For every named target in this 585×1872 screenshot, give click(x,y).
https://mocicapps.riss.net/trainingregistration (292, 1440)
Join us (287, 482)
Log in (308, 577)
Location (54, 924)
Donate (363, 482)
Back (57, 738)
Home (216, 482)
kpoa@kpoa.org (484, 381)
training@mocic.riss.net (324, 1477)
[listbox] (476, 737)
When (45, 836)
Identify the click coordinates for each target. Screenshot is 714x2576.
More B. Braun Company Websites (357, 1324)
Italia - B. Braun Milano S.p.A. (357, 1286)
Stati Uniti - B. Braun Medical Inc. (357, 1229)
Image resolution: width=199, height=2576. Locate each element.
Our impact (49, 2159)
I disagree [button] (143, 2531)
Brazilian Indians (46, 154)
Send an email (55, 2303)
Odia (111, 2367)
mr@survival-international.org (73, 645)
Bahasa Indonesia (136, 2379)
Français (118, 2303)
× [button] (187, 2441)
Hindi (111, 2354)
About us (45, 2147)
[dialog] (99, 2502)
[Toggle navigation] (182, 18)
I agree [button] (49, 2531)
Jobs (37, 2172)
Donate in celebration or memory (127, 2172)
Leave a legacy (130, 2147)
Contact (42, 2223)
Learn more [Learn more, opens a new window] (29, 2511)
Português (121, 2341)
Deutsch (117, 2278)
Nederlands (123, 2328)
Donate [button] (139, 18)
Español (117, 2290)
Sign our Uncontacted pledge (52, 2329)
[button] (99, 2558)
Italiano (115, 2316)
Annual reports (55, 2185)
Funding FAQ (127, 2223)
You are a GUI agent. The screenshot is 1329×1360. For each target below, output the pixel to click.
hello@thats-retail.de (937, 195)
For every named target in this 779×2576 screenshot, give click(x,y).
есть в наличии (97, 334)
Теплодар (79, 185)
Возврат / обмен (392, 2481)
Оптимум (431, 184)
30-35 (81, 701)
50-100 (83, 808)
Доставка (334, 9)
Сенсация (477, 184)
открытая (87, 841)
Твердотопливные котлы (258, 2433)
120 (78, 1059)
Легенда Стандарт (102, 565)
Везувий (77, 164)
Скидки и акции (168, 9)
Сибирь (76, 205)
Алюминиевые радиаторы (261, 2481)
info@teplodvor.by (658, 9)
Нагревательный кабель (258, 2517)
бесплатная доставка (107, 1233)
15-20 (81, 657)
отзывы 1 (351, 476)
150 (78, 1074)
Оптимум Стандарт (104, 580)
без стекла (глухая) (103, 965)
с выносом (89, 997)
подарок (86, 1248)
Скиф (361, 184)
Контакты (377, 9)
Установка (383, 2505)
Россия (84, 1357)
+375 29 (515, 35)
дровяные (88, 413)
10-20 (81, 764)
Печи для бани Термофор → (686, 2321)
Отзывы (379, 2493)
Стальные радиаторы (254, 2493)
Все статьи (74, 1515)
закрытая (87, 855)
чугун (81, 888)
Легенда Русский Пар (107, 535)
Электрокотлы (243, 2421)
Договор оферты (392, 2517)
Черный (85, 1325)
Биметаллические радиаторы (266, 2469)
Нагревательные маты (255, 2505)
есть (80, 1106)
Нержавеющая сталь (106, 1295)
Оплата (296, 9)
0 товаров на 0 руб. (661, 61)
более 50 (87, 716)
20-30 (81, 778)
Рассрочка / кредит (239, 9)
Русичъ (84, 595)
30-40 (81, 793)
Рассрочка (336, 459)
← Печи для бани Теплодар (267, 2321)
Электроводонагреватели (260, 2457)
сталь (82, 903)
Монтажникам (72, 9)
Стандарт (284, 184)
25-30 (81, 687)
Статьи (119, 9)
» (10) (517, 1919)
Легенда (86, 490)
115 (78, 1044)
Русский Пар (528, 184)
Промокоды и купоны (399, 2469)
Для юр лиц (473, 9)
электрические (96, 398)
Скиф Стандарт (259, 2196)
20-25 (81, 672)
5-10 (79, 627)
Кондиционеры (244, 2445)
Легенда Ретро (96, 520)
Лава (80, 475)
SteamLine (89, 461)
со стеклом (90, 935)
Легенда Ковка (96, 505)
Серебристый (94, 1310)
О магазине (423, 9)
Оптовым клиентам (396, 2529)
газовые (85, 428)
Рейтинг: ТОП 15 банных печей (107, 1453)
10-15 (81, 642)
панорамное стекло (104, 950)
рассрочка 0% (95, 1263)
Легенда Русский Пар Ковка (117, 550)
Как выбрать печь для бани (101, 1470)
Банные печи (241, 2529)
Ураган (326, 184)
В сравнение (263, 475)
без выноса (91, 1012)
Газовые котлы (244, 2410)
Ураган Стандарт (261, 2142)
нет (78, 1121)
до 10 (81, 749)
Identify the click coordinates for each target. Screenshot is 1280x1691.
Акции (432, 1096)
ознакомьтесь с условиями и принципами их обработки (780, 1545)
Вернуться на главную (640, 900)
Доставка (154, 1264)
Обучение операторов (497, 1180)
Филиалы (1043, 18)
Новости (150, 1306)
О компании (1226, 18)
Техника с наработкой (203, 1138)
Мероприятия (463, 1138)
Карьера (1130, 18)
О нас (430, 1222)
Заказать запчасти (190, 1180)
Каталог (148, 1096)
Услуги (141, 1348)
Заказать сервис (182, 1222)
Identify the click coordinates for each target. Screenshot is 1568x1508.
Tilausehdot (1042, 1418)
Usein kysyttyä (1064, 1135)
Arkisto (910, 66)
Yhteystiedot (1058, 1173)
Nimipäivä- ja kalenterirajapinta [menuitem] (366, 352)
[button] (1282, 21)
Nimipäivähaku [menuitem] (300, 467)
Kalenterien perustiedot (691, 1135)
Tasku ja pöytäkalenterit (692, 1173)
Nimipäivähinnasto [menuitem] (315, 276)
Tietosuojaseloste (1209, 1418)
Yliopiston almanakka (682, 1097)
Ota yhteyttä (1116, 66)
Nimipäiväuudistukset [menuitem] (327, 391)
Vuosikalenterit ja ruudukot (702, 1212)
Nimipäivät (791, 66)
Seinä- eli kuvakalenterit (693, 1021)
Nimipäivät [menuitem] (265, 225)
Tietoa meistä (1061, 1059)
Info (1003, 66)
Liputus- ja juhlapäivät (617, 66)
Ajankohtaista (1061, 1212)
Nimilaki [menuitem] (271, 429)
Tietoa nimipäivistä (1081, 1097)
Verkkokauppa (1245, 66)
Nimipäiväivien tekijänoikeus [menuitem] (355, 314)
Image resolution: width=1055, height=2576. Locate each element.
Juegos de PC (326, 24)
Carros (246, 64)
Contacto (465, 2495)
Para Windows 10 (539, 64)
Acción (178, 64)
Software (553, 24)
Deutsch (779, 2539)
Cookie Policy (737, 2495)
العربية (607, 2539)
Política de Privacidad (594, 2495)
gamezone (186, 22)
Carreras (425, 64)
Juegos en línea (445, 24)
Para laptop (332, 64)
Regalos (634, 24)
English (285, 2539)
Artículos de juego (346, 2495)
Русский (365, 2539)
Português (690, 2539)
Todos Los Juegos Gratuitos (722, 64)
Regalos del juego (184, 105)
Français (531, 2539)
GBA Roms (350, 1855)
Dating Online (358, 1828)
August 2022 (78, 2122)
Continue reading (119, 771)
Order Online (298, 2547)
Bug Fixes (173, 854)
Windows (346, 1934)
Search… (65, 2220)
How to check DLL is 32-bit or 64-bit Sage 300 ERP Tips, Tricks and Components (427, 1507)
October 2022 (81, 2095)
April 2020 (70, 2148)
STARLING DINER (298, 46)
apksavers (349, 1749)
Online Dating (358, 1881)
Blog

What you have to do:
Rewrite the entries from the line containing "kpoa@kpoa.org (484, 381)" through the line containing "Italia - B. Braun Milano S.p.A. (357, 1286)", both included, changing "Websites" to "Sites" and leaving everything else unaltered.

Task result:
kpoa@kpoa.org (484, 381)
training@mocic.riss.net (324, 1477)
[listbox] (476, 737)
When (45, 836)
Identify the click coordinates for each target. Screenshot is 714x2576.
More B. Braun Company Sites (357, 1324)
Italia - B. Braun Milano S.p.A. (357, 1286)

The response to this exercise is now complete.